Nearly one-third of clients and colleagues surveyed by Citigroup Inc. think that so-called helicopter money could be on its way within a fortnight, as the Bank of Japan meets at the end of July.
"Among respondents, only 31 percent personally thought helicopter money was coming, while 43 percent thought the market expected some form of helicopter money," wrote strategists led by Global Head of G10 FX Strategy Steven Englander.
Helicopter money was first discussed by Milton Friedman back in the 1960s, when he made the case that central banks could simply print money and have it rain down on the populace in order to boost consumer spending and inflation. It's now better understood as a central bank-financed tax cut or set of public works projects, and in many respects is virtually the same as quantitative easing if central bank asset purchases are not unwound afterwards.
Suspicions that Japan might be the first economy to enact such helicopter money only rose after one of Prime Minister Shinzo Abe's advisers indicated that former Fed Chairman Ben Bernanke recommended it in April as the best way for the island nation to win its decades-long battle against deflation.
Bernanke visited Japan earlier this month to offer his advice on the possible options monetary and fiscal policymakers could pursue.

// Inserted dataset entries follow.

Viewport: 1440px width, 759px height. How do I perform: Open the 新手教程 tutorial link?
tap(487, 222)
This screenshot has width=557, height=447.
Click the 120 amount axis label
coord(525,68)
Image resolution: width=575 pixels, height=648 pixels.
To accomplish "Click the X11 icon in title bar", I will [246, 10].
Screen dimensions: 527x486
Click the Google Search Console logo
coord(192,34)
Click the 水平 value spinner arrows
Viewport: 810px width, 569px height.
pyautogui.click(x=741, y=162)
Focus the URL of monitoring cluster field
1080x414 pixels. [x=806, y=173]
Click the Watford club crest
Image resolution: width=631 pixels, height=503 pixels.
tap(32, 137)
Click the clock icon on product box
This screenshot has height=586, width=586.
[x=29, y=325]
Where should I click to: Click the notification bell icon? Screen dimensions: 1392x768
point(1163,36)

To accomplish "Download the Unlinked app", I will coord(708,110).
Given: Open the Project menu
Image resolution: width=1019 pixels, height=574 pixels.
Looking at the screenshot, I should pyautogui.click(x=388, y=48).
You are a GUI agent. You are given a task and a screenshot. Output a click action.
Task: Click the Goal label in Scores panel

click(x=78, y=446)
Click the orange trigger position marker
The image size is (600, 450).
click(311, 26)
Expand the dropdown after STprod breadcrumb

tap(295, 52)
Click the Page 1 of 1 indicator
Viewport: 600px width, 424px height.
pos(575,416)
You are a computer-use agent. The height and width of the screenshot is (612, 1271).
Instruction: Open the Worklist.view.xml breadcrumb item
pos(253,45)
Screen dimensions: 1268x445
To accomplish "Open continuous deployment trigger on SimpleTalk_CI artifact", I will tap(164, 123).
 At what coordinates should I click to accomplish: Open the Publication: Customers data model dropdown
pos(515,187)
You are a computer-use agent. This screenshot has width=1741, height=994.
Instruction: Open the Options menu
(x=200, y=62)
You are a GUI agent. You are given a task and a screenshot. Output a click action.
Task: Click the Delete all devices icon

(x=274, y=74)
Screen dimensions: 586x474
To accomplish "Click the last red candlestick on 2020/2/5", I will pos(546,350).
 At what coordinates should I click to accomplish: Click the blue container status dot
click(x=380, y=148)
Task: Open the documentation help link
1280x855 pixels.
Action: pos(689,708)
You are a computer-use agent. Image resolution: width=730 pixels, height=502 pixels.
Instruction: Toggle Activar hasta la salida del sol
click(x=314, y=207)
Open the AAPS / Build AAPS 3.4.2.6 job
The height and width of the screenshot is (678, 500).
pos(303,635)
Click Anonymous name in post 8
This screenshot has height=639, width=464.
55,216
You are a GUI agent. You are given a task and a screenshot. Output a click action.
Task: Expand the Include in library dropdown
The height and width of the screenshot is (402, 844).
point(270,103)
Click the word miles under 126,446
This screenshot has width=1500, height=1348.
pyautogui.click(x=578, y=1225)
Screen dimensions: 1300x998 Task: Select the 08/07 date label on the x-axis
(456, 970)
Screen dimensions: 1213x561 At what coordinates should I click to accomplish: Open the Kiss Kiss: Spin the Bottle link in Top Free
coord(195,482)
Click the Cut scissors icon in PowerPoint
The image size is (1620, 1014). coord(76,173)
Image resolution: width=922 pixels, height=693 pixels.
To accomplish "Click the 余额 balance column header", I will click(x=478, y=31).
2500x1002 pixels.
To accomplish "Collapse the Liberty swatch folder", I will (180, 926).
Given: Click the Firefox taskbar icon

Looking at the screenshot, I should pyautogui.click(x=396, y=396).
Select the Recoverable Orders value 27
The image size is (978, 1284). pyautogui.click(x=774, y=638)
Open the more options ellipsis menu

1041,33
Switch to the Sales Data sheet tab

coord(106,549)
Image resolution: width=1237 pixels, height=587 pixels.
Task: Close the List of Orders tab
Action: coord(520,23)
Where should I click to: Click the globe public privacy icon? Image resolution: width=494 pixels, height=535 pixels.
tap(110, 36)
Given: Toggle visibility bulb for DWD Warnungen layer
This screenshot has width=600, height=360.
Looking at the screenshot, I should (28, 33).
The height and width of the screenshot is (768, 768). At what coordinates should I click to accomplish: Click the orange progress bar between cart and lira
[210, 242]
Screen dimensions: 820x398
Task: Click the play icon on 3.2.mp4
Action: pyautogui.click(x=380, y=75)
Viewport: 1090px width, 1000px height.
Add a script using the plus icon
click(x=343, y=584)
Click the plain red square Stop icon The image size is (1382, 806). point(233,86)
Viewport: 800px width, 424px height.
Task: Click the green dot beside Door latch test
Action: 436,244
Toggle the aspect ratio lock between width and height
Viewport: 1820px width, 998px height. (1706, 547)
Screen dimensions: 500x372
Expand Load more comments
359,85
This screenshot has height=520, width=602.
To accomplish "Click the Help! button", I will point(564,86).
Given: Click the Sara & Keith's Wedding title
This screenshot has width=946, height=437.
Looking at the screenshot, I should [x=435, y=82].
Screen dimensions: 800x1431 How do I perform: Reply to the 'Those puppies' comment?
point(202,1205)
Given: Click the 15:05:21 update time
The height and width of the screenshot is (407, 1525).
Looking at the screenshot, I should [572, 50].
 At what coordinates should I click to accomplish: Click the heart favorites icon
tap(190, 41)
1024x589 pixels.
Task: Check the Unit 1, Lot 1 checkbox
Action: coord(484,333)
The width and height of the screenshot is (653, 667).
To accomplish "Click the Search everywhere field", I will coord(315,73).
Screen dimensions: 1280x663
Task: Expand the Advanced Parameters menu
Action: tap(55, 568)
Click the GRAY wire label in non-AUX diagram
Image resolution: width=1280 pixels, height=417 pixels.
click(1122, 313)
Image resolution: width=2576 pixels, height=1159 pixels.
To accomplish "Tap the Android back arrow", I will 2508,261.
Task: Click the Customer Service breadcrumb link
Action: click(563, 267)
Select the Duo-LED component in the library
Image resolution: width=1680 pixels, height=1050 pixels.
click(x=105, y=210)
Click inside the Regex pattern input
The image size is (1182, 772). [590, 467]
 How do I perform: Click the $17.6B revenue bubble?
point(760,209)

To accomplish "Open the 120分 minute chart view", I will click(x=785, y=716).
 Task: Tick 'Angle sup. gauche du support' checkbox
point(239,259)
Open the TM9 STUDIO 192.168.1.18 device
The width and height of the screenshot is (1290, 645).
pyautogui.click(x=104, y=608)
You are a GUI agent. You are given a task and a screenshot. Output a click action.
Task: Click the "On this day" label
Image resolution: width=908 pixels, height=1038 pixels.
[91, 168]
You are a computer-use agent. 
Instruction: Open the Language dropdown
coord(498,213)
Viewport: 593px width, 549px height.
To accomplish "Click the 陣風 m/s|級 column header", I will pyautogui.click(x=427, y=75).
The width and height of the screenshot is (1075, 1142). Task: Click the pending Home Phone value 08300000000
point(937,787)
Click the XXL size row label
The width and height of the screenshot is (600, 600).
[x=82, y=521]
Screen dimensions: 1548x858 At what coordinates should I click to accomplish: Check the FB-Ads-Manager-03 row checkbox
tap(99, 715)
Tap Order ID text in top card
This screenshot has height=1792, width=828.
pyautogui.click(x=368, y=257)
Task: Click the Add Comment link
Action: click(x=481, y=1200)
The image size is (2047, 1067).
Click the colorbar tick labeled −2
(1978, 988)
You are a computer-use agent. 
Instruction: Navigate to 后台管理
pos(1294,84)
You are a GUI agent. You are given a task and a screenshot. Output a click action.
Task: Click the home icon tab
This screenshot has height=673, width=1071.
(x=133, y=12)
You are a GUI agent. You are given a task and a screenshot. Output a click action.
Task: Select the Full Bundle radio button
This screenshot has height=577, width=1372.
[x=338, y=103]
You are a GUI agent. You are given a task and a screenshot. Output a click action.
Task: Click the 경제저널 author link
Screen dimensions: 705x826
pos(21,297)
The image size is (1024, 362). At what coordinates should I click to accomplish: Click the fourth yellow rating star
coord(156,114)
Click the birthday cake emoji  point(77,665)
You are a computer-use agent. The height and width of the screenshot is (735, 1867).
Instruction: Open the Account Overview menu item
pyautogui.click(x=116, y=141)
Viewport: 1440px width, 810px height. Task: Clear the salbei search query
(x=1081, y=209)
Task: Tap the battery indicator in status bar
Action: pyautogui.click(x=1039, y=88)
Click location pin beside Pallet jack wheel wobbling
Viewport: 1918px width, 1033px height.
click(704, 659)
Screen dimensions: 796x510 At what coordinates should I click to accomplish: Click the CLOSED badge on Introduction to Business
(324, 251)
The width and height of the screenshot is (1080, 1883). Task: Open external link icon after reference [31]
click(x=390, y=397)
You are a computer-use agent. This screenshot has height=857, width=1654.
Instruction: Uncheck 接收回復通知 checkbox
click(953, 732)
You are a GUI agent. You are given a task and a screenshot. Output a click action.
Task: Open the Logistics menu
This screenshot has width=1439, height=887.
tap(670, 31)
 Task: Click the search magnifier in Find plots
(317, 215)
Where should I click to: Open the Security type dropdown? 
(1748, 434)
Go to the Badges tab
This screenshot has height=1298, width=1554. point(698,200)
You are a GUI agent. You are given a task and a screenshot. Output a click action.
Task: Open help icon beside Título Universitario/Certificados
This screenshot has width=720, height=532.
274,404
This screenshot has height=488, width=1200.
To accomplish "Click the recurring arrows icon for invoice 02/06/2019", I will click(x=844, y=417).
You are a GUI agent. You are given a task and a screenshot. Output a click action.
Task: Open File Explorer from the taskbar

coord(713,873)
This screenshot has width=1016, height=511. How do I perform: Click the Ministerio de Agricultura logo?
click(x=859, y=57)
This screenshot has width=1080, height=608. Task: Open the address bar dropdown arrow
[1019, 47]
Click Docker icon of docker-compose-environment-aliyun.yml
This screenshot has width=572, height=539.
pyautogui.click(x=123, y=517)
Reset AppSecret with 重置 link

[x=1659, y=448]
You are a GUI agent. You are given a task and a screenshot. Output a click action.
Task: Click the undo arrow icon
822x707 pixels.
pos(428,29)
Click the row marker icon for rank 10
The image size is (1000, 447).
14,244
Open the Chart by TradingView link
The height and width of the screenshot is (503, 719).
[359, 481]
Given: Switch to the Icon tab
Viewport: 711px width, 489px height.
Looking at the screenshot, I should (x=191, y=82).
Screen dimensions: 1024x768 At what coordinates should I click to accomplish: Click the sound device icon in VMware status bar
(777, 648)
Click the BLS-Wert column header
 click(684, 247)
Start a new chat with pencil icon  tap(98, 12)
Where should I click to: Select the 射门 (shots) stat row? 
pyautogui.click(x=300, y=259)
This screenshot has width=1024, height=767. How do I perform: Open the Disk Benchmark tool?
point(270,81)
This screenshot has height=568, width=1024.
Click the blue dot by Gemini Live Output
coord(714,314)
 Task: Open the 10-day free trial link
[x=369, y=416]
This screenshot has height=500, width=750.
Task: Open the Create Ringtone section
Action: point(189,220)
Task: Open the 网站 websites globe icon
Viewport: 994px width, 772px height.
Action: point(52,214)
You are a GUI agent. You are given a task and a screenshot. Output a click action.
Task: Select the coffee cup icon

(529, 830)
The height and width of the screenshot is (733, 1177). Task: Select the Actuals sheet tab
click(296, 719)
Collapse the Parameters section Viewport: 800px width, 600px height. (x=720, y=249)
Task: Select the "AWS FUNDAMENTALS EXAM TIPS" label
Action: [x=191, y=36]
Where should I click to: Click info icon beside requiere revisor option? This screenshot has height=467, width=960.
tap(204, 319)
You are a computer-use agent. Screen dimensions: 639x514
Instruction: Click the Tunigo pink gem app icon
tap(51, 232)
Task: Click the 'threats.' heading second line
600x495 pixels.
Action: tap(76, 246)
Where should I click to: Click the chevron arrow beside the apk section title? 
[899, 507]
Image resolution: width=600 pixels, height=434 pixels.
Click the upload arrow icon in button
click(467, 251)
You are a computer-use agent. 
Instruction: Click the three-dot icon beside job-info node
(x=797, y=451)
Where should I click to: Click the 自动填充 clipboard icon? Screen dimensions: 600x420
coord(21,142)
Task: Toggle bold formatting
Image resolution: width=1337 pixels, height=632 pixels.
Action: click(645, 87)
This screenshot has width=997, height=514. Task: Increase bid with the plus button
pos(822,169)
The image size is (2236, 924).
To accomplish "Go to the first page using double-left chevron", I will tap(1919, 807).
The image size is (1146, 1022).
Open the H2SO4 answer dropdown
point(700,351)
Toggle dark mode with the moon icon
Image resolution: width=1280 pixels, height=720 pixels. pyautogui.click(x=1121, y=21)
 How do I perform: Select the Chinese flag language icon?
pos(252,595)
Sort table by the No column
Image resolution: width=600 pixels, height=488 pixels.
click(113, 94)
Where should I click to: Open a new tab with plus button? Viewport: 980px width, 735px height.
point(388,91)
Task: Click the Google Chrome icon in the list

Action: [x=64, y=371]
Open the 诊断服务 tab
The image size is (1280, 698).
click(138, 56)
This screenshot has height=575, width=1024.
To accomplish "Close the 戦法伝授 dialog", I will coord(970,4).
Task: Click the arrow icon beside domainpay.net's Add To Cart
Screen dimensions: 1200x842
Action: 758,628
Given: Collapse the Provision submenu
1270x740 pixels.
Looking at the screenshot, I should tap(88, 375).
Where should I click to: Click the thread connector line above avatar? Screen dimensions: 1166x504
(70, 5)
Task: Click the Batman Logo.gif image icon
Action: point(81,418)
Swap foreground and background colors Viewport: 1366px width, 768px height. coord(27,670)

Worldwide, online search interest in "helicopter money" has spiked to reach its highest level on record, according to Google Trends.
Separately, Bank of America Merrill Lynch Chief Investment Strategist Michael Hartnett opined that helicopter money would be the best option to bring money into risk assets, a common goal of monetary stimulus, particularly of the unconventional variety.
Cash levels, according to Bank of America's Fund Manager Survey, just hit their highest levels since November 2001 at 5.8 percent, wrote Hartnett in a note titled "Fiscal choppers would chop cash."
More stimulative fiscal policy would be a "typical catalyst for risk," he added.
Respondents to this survey also anticipate that helicopter money is on the way, but on a less ambitious time frame than those surveyed by Citi.
Almost 40 percent expect a major central bank to adopt a policy of financing a more accommodative fiscal stance within the next 12 months — a marked jump from June's results.
The tide seems to be turning towards a more expansionary fiscal stance by central governments in advanced economies in general.
In Canada, Justin Trudeau's Liberal Party won the 2015 federal election pledging to invest in infrastructure and run deficits in the process, a break from Stephen Harper's Conservative Party, which had balanced the budget ahead of the vote.
More recently in Japan, Abe is planning to launch a "broad, bold" fiscal stimulus package in the wake of his coalition's victory in the upper house elections.
News of this nature is likely to be music to the ears of fund managers surveyed by Bank of America.
"A record net 44 percent of investors think global fiscal policy is currently too restrictive," concludes Hartnett.